▶ _Set problem_
Please copy out everything in the listing from the line containing "Task: Select the" down to the line containing "Looking at the screenshot, I should click(x=844, y=302).", both lines included, without changing a character.

————

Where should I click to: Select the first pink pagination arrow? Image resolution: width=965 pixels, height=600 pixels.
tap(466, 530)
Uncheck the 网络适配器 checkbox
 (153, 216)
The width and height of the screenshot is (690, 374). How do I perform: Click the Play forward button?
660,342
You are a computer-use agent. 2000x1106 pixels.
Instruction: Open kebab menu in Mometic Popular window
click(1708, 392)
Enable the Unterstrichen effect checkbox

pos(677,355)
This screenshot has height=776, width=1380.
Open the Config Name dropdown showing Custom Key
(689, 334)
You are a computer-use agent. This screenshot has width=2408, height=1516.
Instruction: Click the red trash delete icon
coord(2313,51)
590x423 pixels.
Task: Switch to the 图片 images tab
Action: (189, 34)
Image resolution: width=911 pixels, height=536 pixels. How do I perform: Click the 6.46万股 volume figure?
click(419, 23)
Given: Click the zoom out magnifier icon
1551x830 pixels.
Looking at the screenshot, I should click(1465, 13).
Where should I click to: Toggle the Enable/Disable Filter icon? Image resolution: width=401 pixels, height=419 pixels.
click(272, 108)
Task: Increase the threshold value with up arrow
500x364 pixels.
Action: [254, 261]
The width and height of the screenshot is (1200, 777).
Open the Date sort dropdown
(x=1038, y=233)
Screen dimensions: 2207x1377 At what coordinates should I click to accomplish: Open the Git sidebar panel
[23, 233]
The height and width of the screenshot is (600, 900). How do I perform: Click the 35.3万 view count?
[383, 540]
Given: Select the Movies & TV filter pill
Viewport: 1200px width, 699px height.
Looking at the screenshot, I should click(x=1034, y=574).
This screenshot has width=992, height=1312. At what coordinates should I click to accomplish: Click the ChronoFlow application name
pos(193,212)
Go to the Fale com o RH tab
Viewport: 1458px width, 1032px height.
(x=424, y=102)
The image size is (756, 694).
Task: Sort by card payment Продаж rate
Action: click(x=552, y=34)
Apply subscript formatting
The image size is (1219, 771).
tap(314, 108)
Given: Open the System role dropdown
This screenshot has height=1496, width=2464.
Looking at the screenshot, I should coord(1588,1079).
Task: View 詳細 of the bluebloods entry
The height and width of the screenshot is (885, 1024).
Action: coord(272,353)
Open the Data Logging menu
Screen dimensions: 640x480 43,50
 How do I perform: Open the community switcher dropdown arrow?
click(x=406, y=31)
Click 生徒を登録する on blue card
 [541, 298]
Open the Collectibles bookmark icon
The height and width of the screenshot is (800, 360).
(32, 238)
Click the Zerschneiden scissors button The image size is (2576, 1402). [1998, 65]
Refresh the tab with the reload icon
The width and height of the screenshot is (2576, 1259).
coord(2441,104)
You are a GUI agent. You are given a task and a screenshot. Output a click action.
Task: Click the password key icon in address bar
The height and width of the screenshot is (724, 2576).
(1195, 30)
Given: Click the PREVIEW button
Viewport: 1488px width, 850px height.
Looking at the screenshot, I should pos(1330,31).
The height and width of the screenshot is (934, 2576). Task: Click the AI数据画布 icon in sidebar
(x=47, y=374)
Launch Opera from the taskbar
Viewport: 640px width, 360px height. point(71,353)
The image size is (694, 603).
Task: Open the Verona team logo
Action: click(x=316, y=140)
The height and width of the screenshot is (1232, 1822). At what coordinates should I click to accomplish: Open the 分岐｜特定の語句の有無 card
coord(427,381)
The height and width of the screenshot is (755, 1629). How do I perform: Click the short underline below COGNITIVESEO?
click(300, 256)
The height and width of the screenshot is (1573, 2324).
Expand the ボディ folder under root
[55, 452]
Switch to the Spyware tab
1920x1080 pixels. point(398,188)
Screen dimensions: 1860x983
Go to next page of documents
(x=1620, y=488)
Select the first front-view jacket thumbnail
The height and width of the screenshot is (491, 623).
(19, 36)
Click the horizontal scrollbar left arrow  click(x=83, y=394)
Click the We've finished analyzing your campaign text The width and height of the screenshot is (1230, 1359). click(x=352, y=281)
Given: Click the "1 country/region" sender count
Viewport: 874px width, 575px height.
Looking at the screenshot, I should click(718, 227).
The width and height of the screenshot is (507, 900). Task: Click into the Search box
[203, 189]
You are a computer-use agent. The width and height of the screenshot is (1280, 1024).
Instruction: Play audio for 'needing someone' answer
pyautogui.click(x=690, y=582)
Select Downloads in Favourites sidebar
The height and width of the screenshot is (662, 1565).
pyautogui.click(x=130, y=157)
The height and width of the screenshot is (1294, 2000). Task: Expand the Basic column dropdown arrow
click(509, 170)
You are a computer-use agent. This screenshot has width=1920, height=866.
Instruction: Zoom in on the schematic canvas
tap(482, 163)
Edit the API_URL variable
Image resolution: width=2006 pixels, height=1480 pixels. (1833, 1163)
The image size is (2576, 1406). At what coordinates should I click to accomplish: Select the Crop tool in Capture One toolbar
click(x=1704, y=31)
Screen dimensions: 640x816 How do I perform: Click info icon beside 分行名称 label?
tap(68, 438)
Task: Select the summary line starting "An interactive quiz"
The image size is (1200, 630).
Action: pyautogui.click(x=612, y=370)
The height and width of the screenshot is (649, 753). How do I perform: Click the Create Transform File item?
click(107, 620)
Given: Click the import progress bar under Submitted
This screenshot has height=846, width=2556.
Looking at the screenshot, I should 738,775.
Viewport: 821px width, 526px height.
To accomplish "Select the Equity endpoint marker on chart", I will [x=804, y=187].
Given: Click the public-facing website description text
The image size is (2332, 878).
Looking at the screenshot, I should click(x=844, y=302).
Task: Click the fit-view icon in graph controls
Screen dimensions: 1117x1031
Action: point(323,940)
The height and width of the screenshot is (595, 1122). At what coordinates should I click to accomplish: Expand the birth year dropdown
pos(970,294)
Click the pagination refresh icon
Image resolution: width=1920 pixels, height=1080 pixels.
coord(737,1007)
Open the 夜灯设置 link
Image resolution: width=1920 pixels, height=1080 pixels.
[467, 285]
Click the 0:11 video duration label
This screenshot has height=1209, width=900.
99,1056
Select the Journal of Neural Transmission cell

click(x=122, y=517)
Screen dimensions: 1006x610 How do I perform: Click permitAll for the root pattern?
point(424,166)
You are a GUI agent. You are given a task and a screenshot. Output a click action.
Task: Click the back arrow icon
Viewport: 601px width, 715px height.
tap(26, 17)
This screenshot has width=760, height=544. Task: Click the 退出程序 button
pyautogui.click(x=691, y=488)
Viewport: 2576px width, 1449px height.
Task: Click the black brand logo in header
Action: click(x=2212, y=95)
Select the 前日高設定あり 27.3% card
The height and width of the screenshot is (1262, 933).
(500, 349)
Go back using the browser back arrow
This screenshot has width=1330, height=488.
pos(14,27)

————

▶ _Output for this task_
Task: Select the summary line starting "An interactive quiz"
The image size is (1200, 630).
Action: pyautogui.click(x=612, y=370)
The height and width of the screenshot is (649, 753). How do I perform: Click the Create Transform File item?
click(107, 620)
Given: Click the import progress bar under Submitted
This screenshot has height=846, width=2556.
Looking at the screenshot, I should 738,775.
Viewport: 821px width, 526px height.
To accomplish "Select the Equity endpoint marker on chart", I will [x=804, y=187].
Given: Click the public-facing website description text
The image size is (2332, 878).
Looking at the screenshot, I should click(x=844, y=302).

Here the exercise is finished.